On the conference call, management noted that headcount has been reduced to 2021 third quarter levels. That is in part due to a reduction of $20 million in fixed expenses since the start of 2024. Management also noted a 23% reduction in their infrastructure costs with additional savings expected in that area. The key development this quarter was management finally appearing more upbeat. Management outlined expectations to reduce the loans held in the balance sheet that are not held for R&D purposes. Management has a history of flip-flopping on this point, at some points emphasizing an asset-light model and at other points prioritizing the interest income. But it appears that management may finally have the confidence to return to a more asset-light model. Management noted that they expect to secure approximately $2.7 billion in committed capital funding over the next 12 months, suggesting an expansion of its committed capital arrangements.

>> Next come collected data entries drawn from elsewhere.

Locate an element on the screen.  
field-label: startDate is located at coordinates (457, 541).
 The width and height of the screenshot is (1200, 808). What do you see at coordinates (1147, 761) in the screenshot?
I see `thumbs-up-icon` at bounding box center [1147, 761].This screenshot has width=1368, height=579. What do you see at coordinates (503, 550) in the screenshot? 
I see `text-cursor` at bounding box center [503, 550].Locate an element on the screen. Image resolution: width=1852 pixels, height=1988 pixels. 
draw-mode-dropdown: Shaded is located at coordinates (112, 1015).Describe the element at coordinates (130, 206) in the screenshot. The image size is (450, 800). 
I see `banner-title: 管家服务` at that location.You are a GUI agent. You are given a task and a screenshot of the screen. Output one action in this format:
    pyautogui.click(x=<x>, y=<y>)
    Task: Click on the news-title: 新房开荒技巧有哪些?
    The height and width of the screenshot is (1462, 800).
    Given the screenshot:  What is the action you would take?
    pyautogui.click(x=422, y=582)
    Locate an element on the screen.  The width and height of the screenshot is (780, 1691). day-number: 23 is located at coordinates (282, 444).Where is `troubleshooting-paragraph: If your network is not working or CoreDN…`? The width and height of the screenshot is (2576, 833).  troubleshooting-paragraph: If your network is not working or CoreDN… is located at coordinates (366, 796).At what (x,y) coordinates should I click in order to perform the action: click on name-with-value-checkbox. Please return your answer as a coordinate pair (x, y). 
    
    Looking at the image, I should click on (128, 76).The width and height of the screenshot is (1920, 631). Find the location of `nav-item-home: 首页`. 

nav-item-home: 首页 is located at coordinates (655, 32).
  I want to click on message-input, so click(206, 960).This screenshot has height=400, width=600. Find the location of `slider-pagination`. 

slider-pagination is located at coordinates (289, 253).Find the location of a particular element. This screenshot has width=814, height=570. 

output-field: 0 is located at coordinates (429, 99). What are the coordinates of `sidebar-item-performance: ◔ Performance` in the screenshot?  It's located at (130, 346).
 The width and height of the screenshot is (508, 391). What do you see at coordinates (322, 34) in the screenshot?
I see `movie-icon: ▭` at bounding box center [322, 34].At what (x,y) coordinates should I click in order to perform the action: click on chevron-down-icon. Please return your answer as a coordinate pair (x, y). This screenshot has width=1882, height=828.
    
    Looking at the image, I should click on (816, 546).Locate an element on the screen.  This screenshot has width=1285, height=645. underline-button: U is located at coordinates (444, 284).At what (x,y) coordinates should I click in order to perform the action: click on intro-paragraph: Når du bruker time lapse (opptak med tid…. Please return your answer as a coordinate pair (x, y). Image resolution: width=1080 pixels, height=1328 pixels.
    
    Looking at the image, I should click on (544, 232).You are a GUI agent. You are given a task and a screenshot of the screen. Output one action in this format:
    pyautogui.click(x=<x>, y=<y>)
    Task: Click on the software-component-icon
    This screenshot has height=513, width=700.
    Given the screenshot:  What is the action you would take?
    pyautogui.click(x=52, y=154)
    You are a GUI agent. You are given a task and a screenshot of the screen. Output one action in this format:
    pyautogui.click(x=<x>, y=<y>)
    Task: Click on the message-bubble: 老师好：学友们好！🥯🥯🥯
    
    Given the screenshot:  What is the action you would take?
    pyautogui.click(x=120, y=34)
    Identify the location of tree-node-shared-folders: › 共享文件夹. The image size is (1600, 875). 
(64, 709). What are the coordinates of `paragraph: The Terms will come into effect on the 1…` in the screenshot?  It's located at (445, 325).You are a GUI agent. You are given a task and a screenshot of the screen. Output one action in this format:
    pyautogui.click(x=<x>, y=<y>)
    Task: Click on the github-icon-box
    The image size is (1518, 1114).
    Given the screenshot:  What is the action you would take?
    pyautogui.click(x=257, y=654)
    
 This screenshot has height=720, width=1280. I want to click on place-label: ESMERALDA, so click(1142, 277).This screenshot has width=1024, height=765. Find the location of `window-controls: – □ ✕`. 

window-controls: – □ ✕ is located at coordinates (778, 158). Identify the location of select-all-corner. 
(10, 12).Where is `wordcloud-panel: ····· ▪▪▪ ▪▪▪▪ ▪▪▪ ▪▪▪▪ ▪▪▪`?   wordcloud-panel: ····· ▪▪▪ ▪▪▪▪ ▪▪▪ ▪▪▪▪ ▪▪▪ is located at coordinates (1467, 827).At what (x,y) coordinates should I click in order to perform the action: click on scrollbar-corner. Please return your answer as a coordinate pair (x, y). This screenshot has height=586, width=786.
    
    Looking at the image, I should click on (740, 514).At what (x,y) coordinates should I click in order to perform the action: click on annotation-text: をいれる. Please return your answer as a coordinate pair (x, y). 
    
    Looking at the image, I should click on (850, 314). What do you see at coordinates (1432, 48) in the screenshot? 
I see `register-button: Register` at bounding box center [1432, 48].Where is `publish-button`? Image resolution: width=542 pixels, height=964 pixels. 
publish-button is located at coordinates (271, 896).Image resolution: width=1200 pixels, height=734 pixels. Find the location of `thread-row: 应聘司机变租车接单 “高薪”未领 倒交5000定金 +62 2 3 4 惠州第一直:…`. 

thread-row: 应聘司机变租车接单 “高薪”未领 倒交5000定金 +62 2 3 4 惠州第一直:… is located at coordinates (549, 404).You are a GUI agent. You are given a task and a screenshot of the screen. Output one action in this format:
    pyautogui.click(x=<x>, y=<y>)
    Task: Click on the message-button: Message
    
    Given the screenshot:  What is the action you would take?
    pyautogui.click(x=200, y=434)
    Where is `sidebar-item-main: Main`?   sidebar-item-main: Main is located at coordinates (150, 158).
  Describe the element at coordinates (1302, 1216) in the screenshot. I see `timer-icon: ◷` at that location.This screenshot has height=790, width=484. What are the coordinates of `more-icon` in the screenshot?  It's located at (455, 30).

Subsequent to the end of the quarter, the company reached an agreement with Castlelake LP to sell up to $1.2 billion in installment loans over the next 12 months. Management believes that the worst may be over, namely, that the post-pandemic wave of defaults is “now at or very close to its peak.” Management guided for a return to sequential growth and positive EBITDA by the end of the year. The business was always going to bottom at some point, but prior to this quarter investors were left waiting to see if more suffering was needed before then. Now it appears the tide may be finally turning.
Is UPST Stock A Buy, Sell, or Hold?
UPST had seen growth disappear (and the stock price plummet) after its originated loans began to underperform their target ROIs. The company had not been prepared for the post-stimulus and subsequent higher interest rate environment. The company has finally calibrated their models.
The stock recently traded hands at just around 4x sales.
This is a company which I can see generating 20% to 30% net margins over the long term. The company’s highly automated processes may allow for these high profit margins especially as funding sources return and the company is able to benefit from operating leverage. At the low end of that range, the stock is trading at around 20x long term earnings, which is a reasonable multiple when considering that revenues might move sharply higher following a material cut to interest rates. It is difficult to assign a precise price target given the reliance on a lower interest rate environment to drive a re-rating, but as management executes on driving margins higher in the current environment, I can see the stock being deserving of a 3.5x to 4x sales multiple (equating to 14x to 16x earnings based on a 25% margin). That may mean that the stock might deliver forward returns roughly in-line with topline growth rates, which might be substantial upon an inflection in interest rates.
UPST Stock Risks
UPST is still not yet profitable and thus may be very volatile on market turmoil or fears of further interest rate hikes. Funding sources might not emerge, even if the company is able to further improve investment performance. Competitors might adopt similar models, reducing demand for UPST’s products and limiting their growth rates. I note that similar operator LendingClub (LC) trades at a sizable relative discount and might suggest downside under such a scenario.
UPST Stock Conclusion
UPST remains a play on lower interest rates, but management appears confident in an improving profit picture even in the current environment. I look forward to seeing if management will follow through on promises to reduce loans held on the balance sheet and to drive positive EBITDA generation by the end of the year. I reiterate my buy rating for the stock.